A script, scheduled with a new systemd timer, will handle the synchronization. To start, this script will run weekly or monthly, focusing only on syncing the backup data: the local zfs pool as a whole.

Lessons Learned & Future Questions

This project was never just about building a backup system; it was about understanding the friction points in a real-world deployment.

Key Insights

Systemd is Superior to Cron: For services, the declarative nature, dependency management, and superior logging (journalctl) make systemd timers a more robust choice for automation.

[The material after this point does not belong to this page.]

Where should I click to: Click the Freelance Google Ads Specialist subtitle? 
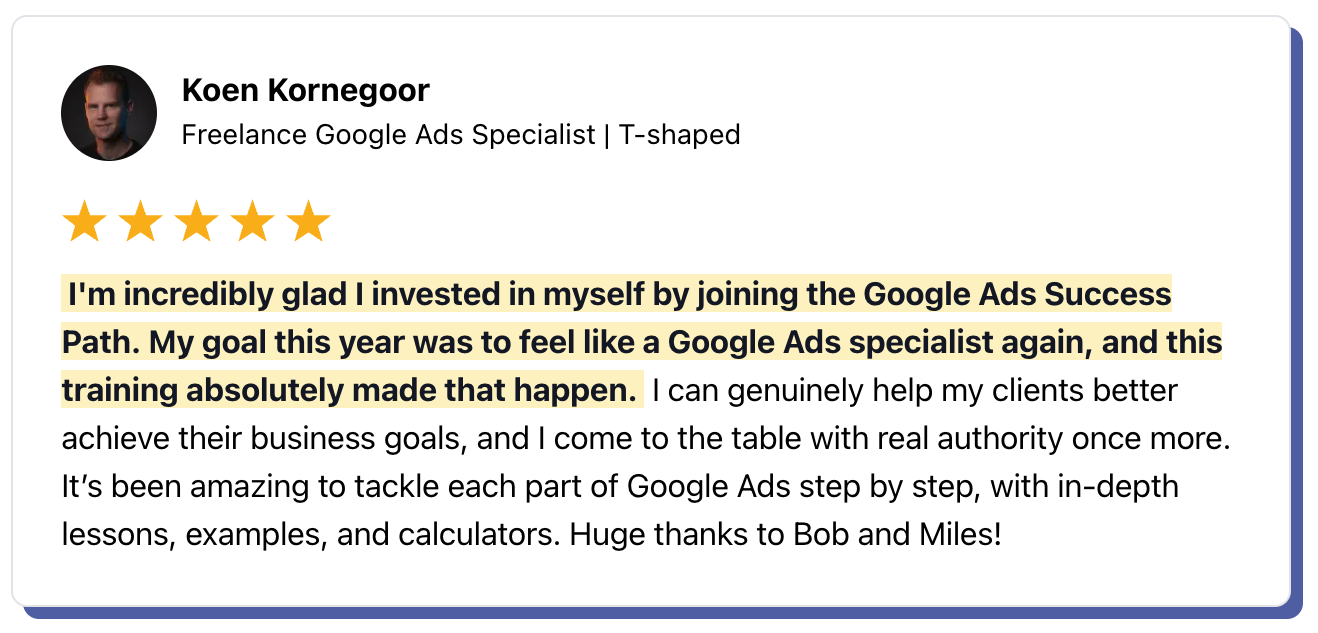[389, 134]
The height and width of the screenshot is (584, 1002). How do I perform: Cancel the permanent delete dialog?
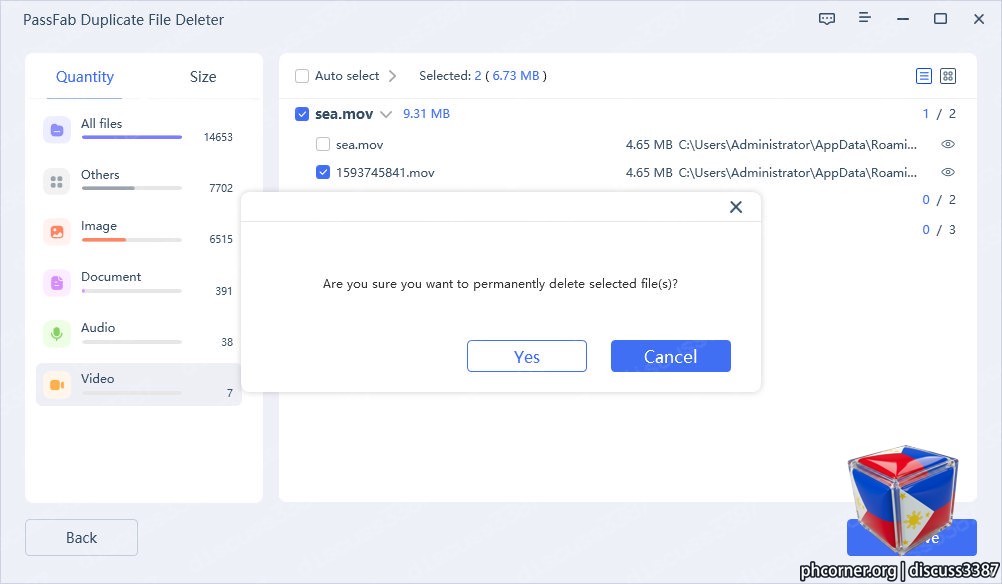click(x=670, y=356)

The Persistent=true setting alone is a significant improvement, ensuring a timer runs if the system was down during its scheduled time.
Test Restores Are Not Optional: A backup is just a theory until a restore has been successfully tested. My first attempts immediately revealed gaps in my process, reinforcing that this is the most critical step.
Simplicity is a Feature: The combination of ZFS, Borg, and PBS provides immense power, but each adds a layer of complexity. The initial setup was a reminder that the simplest path to a working solution is often the best one to start with.
Offsite Backups Don't Have to Be Expensive: For just a few euros a month, I can achieve a resilient disaster recovery plan. The peace of mind is worth far more than the cost.

What This Setup Achieves

3-2-1 Rule: Fulfilled with live data, local ZFS backups, and encrypted offsite copies.
Rapid Local Recovery: PBS allows for the quick restoration of entire VMs and containers.
Host Configuration Safety: Borg protects the essential /etc configurations of the Proxmox hosts.
Disaster Recovery: The offsite repository provides a last line of defense against total site failure.

Questions

As the overview page states, this lab is a diary of questions. This backup project has raised several new ones that will shape its future:

At what point does the cost of storing large PBS snapshots offsite justify the expense? Is there a more selective way to back up VM data for disaster recovery?
Is a weekly or monthly offsite sync frequent enough? How do I define "critical data" and what is my true recovery point objective?
How can I automate the testing of my restores, so that I have continuous, provable confidence in my backups?
What is the blind spot of this system? If the NAS host failed completely, what is the exact, step-by-step process to rebuild the backup system itself from the offsite repository?